▸ **PROBLEM DESCRIPTION**:
What you print must match the data line for line.

---

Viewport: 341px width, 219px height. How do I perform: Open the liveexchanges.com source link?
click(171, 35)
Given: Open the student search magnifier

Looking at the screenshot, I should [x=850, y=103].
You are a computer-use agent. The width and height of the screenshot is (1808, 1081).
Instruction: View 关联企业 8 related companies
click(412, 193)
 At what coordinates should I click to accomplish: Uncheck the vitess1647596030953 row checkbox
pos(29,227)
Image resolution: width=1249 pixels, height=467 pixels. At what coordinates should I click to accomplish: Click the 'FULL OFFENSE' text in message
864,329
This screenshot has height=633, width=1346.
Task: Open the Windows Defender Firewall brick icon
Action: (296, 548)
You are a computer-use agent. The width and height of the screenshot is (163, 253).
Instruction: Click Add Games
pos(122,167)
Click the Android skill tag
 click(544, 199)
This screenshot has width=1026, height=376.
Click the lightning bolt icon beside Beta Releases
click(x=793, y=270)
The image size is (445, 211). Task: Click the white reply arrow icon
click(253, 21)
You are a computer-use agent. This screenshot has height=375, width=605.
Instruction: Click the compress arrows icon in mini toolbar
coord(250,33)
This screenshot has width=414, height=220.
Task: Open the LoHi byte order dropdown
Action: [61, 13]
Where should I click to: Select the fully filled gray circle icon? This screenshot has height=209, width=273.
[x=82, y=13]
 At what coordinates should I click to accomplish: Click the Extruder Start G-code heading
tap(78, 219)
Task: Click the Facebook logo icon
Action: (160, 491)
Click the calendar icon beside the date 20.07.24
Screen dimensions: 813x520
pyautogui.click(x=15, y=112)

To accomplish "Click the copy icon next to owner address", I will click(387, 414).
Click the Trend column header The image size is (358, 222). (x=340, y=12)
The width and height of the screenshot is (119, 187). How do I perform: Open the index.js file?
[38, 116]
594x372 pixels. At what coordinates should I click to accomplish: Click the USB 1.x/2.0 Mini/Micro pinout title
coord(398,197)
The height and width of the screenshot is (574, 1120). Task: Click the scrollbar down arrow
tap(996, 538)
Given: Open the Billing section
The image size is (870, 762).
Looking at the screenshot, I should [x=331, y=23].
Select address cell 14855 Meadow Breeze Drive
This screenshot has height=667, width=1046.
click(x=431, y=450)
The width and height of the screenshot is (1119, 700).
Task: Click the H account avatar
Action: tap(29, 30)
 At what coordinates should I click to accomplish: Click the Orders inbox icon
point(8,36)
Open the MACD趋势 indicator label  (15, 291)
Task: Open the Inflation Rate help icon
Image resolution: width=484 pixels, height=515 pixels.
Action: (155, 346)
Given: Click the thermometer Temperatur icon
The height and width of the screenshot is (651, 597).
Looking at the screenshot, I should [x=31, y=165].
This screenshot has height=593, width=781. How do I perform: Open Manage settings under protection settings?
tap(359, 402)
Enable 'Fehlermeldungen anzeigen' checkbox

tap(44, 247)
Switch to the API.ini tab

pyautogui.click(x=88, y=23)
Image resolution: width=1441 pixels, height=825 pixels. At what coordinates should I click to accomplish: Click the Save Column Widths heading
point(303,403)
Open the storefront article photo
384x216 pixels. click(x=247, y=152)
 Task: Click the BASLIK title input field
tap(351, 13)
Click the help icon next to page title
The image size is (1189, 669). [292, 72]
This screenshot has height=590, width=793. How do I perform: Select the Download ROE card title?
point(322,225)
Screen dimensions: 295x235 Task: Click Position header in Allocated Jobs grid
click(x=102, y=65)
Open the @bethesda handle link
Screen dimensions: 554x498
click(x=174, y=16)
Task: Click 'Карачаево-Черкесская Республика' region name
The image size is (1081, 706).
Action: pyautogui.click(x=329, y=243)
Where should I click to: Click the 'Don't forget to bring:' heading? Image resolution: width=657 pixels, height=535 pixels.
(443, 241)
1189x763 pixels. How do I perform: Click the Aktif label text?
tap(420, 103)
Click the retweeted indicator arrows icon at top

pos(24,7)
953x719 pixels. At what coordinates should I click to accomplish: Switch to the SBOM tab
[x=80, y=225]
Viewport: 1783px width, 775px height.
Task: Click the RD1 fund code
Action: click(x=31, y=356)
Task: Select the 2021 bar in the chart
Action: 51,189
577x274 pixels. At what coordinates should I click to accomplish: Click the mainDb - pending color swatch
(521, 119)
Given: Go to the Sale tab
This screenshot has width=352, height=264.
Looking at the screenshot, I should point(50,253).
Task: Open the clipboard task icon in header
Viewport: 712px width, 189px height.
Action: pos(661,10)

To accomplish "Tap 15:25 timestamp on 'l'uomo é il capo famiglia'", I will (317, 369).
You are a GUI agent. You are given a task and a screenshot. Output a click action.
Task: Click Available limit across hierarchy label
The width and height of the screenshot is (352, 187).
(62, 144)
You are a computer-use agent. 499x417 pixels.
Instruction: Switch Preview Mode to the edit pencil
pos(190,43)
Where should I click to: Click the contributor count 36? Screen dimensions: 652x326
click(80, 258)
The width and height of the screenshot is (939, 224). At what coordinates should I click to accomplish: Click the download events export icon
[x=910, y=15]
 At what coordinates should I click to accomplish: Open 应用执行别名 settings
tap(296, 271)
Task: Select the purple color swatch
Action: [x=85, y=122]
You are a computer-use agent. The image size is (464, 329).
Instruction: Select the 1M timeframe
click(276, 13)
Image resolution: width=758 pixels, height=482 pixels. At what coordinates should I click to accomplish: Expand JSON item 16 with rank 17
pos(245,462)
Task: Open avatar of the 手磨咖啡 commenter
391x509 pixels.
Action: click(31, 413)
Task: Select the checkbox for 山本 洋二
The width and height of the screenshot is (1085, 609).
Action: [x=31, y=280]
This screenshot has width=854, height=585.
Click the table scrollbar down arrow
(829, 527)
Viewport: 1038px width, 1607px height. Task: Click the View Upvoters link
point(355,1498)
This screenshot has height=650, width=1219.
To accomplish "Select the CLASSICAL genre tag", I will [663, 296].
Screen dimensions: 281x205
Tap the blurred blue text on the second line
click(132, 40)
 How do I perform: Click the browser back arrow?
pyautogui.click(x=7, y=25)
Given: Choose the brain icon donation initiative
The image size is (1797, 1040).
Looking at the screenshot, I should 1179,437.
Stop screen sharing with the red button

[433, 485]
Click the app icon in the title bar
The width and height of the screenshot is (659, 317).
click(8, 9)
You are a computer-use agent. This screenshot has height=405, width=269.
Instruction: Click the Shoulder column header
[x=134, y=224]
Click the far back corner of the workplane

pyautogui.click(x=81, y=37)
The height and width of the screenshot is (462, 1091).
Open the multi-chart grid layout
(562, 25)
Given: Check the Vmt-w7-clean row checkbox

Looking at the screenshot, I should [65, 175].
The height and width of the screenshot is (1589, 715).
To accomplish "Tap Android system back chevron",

---

▸ **TASK SOLUTION**:
Viewport: 341px width, 219px height. How do I perform: Open the liveexchanges.com source link?
click(171, 35)
Given: Open the student search magnifier

Looking at the screenshot, I should [x=850, y=103].
You are a computer-use agent. The width and height of the screenshot is (1808, 1081).
Instruction: View 关联企业 8 related companies
click(412, 193)
 At what coordinates should I click to accomplish: Uncheck the vitess1647596030953 row checkbox
pos(29,227)
Image resolution: width=1249 pixels, height=467 pixels. At what coordinates should I click to accomplish: Click the 'FULL OFFENSE' text in message
864,329
This screenshot has height=633, width=1346.
Task: Open the Windows Defender Firewall brick icon
Action: (296, 548)
You are a computer-use agent. The width and height of the screenshot is (163, 253).
Instruction: Click Add Games
pos(122,167)
Click the Android skill tag
 click(544, 199)
This screenshot has width=1026, height=376.
Click the lightning bolt icon beside Beta Releases
click(x=793, y=270)
The image size is (445, 211). Task: Click the white reply arrow icon
click(253, 21)
You are a computer-use agent. This screenshot has height=375, width=605.
Instruction: Click the compress arrows icon in mini toolbar
coord(250,33)
This screenshot has width=414, height=220.
Task: Open the LoHi byte order dropdown
Action: [61, 13]
Where should I click to: Select the fully filled gray circle icon? This screenshot has height=209, width=273.
[x=82, y=13]
 At what coordinates should I click to accomplish: Click the Extruder Start G-code heading
tap(78, 219)
Task: Click the Facebook logo icon
Action: (160, 491)
Click the calendar icon beside the date 20.07.24
Screen dimensions: 813x520
pyautogui.click(x=15, y=112)

To accomplish "Click the copy icon next to owner address", I will click(387, 414).
Click the Trend column header The image size is (358, 222). (x=340, y=12)
The width and height of the screenshot is (119, 187). How do I perform: Open the index.js file?
[38, 116]
594x372 pixels. At what coordinates should I click to accomplish: Click the USB 1.x/2.0 Mini/Micro pinout title
coord(398,197)
The height and width of the screenshot is (574, 1120). Task: Click the scrollbar down arrow
tap(996, 538)
Given: Open the Billing section
The image size is (870, 762).
Looking at the screenshot, I should [x=331, y=23].
Select address cell 14855 Meadow Breeze Drive
This screenshot has height=667, width=1046.
click(x=431, y=450)
The width and height of the screenshot is (1119, 700).
Task: Click the H account avatar
Action: tap(29, 30)
 At what coordinates should I click to accomplish: Click the Orders inbox icon
point(8,36)
Open the MACD趋势 indicator label  (15, 291)
Task: Open the Inflation Rate help icon
Image resolution: width=484 pixels, height=515 pixels.
Action: (155, 346)
Given: Click the thermometer Temperatur icon
The height and width of the screenshot is (651, 597).
Looking at the screenshot, I should [x=31, y=165].
This screenshot has height=593, width=781. How do I perform: Open Manage settings under protection settings?
tap(359, 402)
Enable 'Fehlermeldungen anzeigen' checkbox

tap(44, 247)
Switch to the API.ini tab

pyautogui.click(x=88, y=23)
Image resolution: width=1441 pixels, height=825 pixels. At what coordinates should I click to accomplish: Click the Save Column Widths heading
point(303,403)
Open the storefront article photo
384x216 pixels. click(x=247, y=152)
 Task: Click the BASLIK title input field
tap(351, 13)
Click the help icon next to page title
The image size is (1189, 669). [292, 72]
This screenshot has height=590, width=793. How do I perform: Select the Download ROE card title?
point(322,225)
Screen dimensions: 295x235 Task: Click Position header in Allocated Jobs grid
click(x=102, y=65)
Open the @bethesda handle link
Screen dimensions: 554x498
click(x=174, y=16)
Task: Click 'Карачаево-Черкесская Республика' region name
The image size is (1081, 706).
Action: pyautogui.click(x=329, y=243)
Where should I click to: Click the 'Don't forget to bring:' heading? Image resolution: width=657 pixels, height=535 pixels.
(443, 241)
1189x763 pixels. How do I perform: Click the Aktif label text?
tap(420, 103)
Click the retweeted indicator arrows icon at top

pos(24,7)
953x719 pixels. At what coordinates should I click to accomplish: Switch to the SBOM tab
[x=80, y=225]
Viewport: 1783px width, 775px height.
Task: Click the RD1 fund code
Action: click(x=31, y=356)
Task: Select the 2021 bar in the chart
Action: 51,189
577x274 pixels. At what coordinates should I click to accomplish: Click the mainDb - pending color swatch
(521, 119)
Given: Go to the Sale tab
This screenshot has width=352, height=264.
Looking at the screenshot, I should point(50,253).
Task: Open the clipboard task icon in header
Viewport: 712px width, 189px height.
Action: pos(661,10)

To accomplish "Tap 15:25 timestamp on 'l'uomo é il capo famiglia'", I will (317, 369).
You are a GUI agent. You are given a task and a screenshot. Output a click action.
Task: Click Available limit across hierarchy label
The width and height of the screenshot is (352, 187).
(62, 144)
You are a computer-use agent. 499x417 pixels.
Instruction: Switch Preview Mode to the edit pencil
pos(190,43)
Where should I click to: Click the contributor count 36? Screen dimensions: 652x326
click(80, 258)
The width and height of the screenshot is (939, 224). At what coordinates should I click to accomplish: Click the download events export icon
[x=910, y=15]
 At what coordinates should I click to accomplish: Open 应用执行别名 settings
tap(296, 271)
Task: Select the purple color swatch
Action: [x=85, y=122]
You are a computer-use agent. The image size is (464, 329).
Instruction: Select the 1M timeframe
click(276, 13)
Image resolution: width=758 pixels, height=482 pixels. At what coordinates should I click to accomplish: Expand JSON item 16 with rank 17
pos(245,462)
Task: Open avatar of the 手磨咖啡 commenter
391x509 pixels.
Action: click(31, 413)
Task: Select the checkbox for 山本 洋二
The width and height of the screenshot is (1085, 609).
Action: [x=31, y=280]
This screenshot has width=854, height=585.
Click the table scrollbar down arrow
(829, 527)
Viewport: 1038px width, 1607px height. Task: Click the View Upvoters link
point(355,1498)
This screenshot has height=650, width=1219.
To accomplish "Select the CLASSICAL genre tag", I will [663, 296].
Screen dimensions: 281x205
Tap the blurred blue text on the second line
click(132, 40)
 How do I perform: Click the browser back arrow?
pyautogui.click(x=7, y=25)
Given: Choose the brain icon donation initiative
The image size is (1797, 1040).
Looking at the screenshot, I should 1179,437.
Stop screen sharing with the red button

[433, 485]
Click the app icon in the title bar
The width and height of the screenshot is (659, 317).
click(8, 9)
You are a computer-use agent. This screenshot has height=405, width=269.
Instruction: Click the Shoulder column header
[x=134, y=224]
Click the far back corner of the workplane

pyautogui.click(x=81, y=37)
The height and width of the screenshot is (462, 1091).
Open the multi-chart grid layout
(562, 25)
Given: Check the Vmt-w7-clean row checkbox

Looking at the screenshot, I should [65, 175].
The height and width of the screenshot is (1589, 715).
To accomplish "Tap Android system back chevron",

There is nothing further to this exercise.